Saturday, 21 July 2018: 2:10 PM

Cindy G. Zellefrow, DNP, MSEd, RN, LSN, APHN-BC
Helene Fuld Health Trust National Institute for Evidence-based Practice in Nursing and Healthcare at The Ohio State University College of Nursing, The Ohio State University, Columbus, OH, USA

Purpose: The research-derived EBP competencies were developed to establish a clear and measurable set of EBP attributes and activities for practicing RNs and APNs. These competencies can be utilized in both academic and clinical settings.

Methods: In academic settings, the competencies can be integrated into courses and across curricula to develop students that become high performing clinicians, prepared to actively engage in and lead EBP in real world work settings where EBP is an expectation. Academic EBP courses are a fairly new phenomenon. Until recently, most academic programs taught students the rigorous process of how to conduct research instead of how integrate research findings into practice (EBP). Based on the findings from this study, teaching EBP instead of research and leveling EBP content appropriately in academic courses may be having a positive impact on nurses’ EBP competence as demonstrated by the higher EBP competency reported by younger nurses and more highly educated nurses. This has critical implications for academics, who continue to wonder about what the correct content for undergraduate and graduate level nursing students is; research or EBP? This study reflects that teaching EBP actually supports the development of EBP competent nurses who provide higher quality, safer care and drive improved patient outcomes.

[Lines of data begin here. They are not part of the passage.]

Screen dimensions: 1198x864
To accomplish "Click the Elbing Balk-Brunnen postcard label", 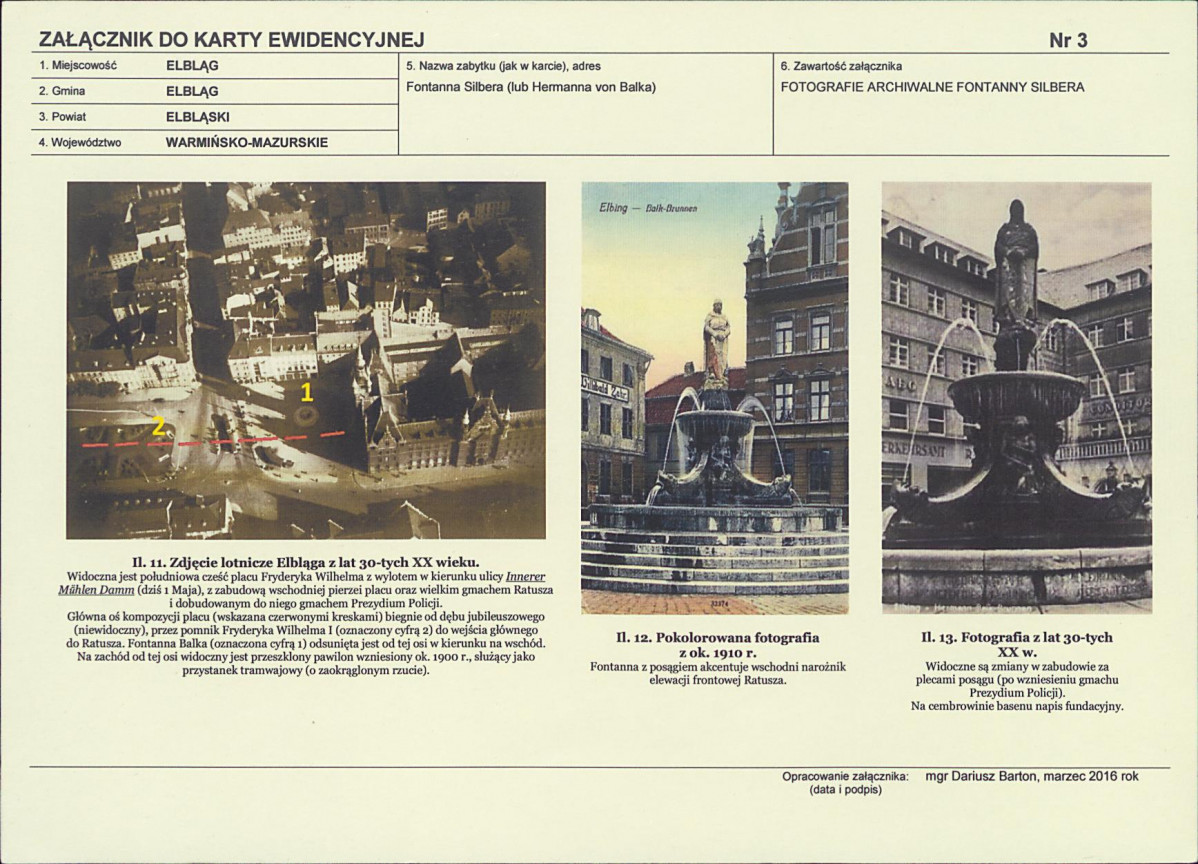I will click(x=649, y=208).
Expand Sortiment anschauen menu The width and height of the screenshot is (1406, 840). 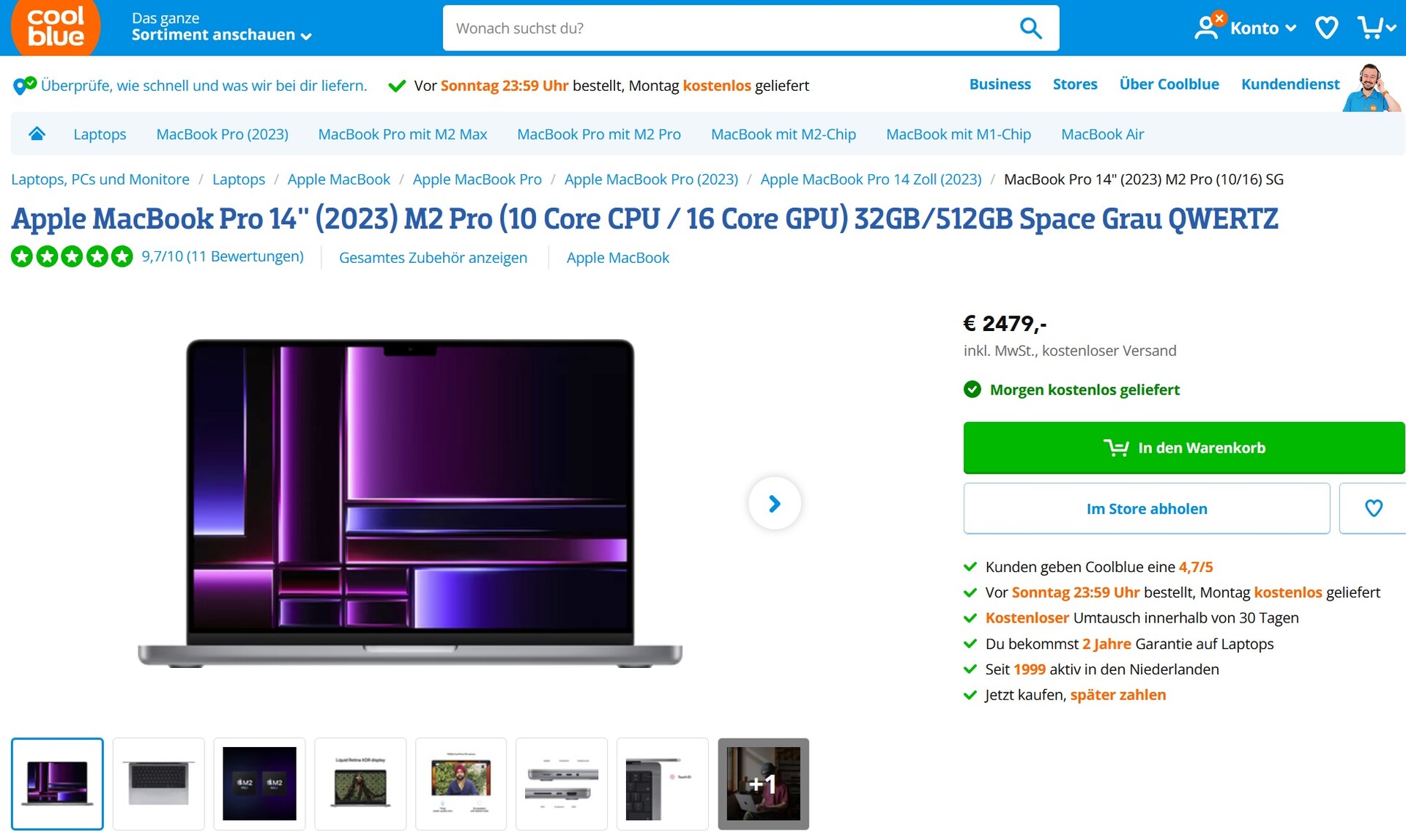click(x=221, y=27)
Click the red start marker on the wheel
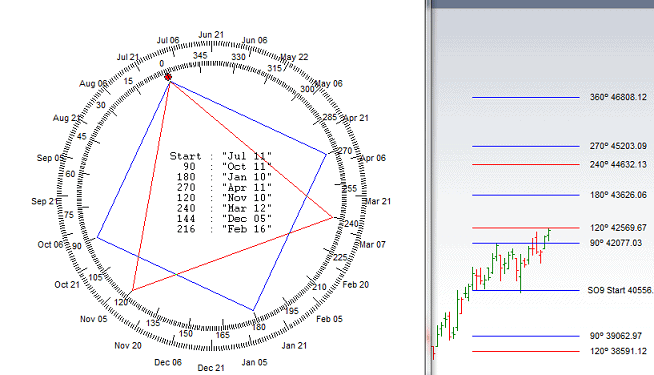This screenshot has height=375, width=654. (x=168, y=77)
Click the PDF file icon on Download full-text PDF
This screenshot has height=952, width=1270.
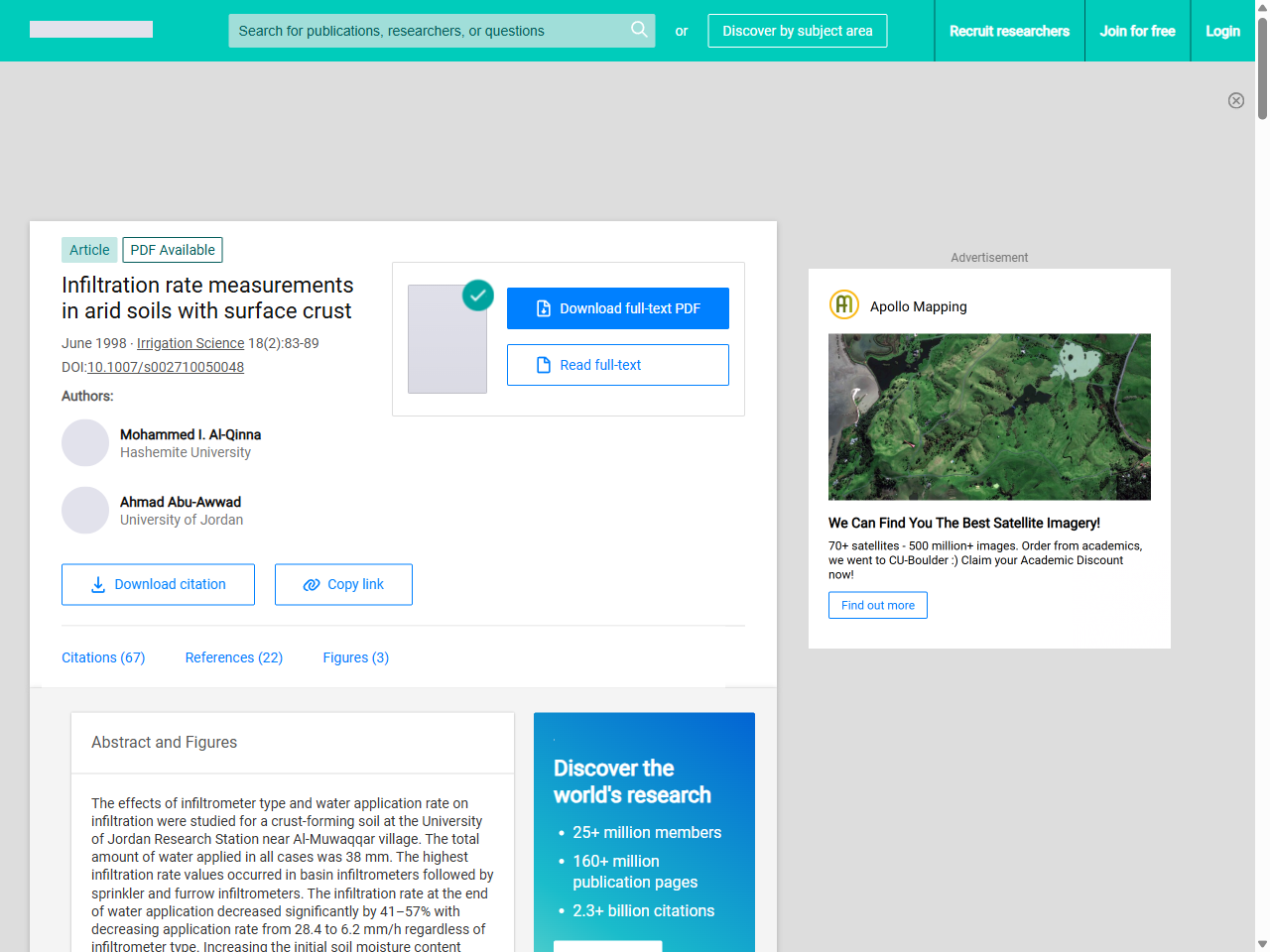click(x=542, y=307)
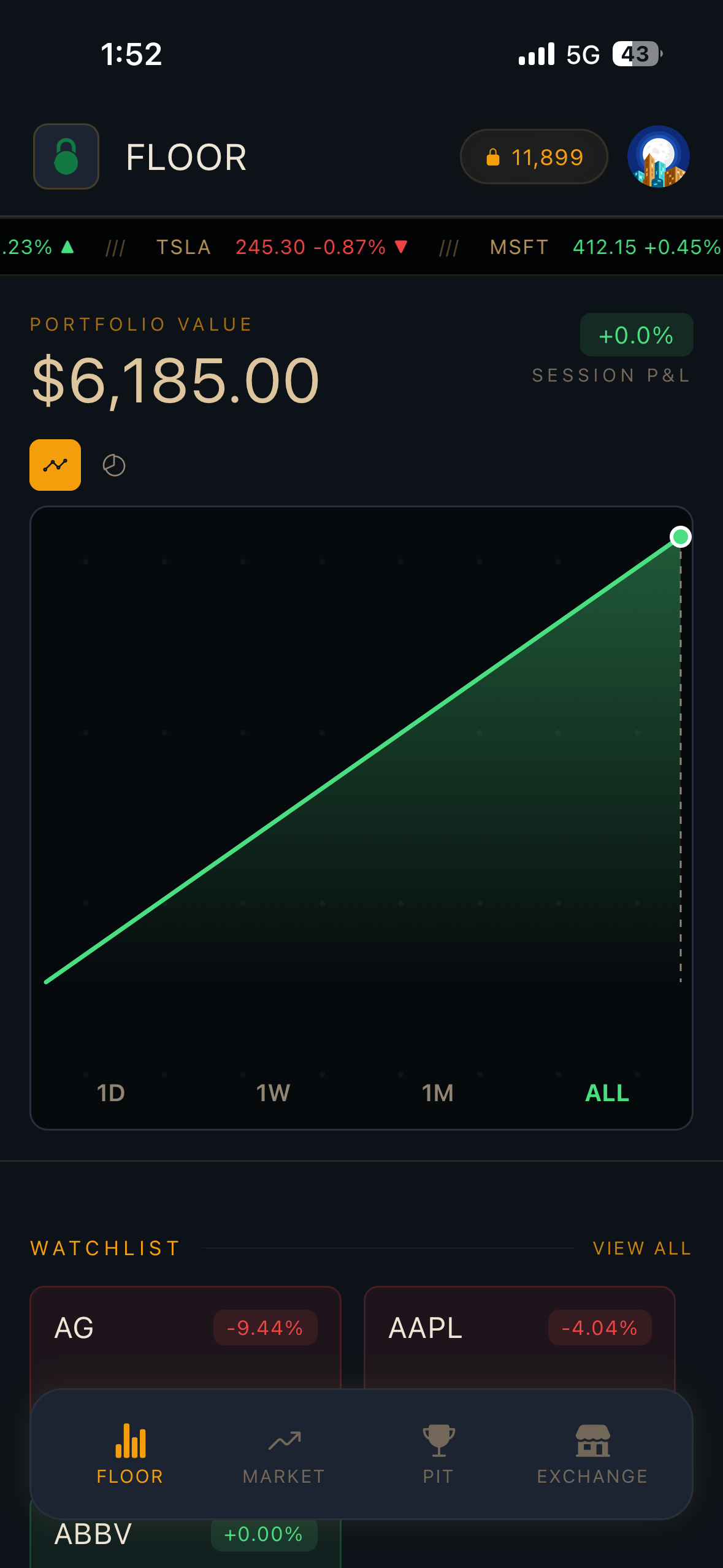Go to the Exchange store tab
Screen dimensions: 723x1568
[592, 1453]
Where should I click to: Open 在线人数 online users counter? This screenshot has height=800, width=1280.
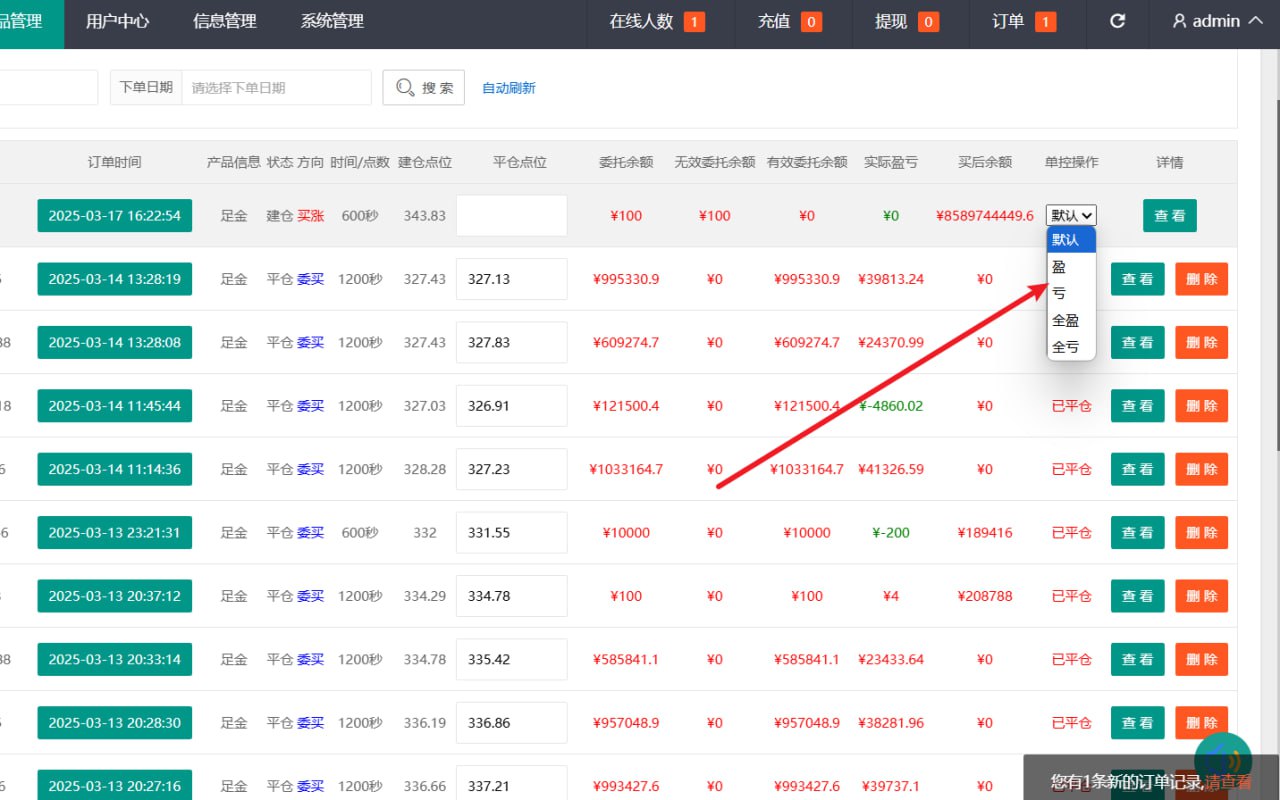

In clinical settings, the EBP competencies can be integrated into current infrastructures (onboarding, clinical ladders, job descriptions and performance appraisals, shared governance councils, and more) to achieve high performing systems that consistently implement and sustain evidence-based decision making and practice. Organizations that are building EBP competence, imbedding EBP in structures and processes, and creating a culture that supports EBP are having great success in achieving improved patient, clinician and organizational outcomes as well as significant returns on investments.

Results: A wide and diverse range of clinical and academic organizations have effectively integrated the EBP competencies in a variety of innovative ways and have demonstrated improvements in outcomes as a result. Exemplars and outcomes will be shared in this presentation. In addition, tools and templates for organizations to use to facilitate integration of the EBP competencies will be discussed.

Conclusion: The research-derived EBP competencies can be used to effectively to build attributes in individuals and across organizations, that lead to an evidence-based approach to decision making and care. An evidence-based approach to decision making and practice has been shown to improve quality, safety, patient care, outcomes, returns on investments, and cost savings. The experiences and lessons learned by innovative organizations who have been on the cutting edge of integrating the EBP competencies can inform other organizations as they work toward building and sustaining evidence-based nursing enterprises.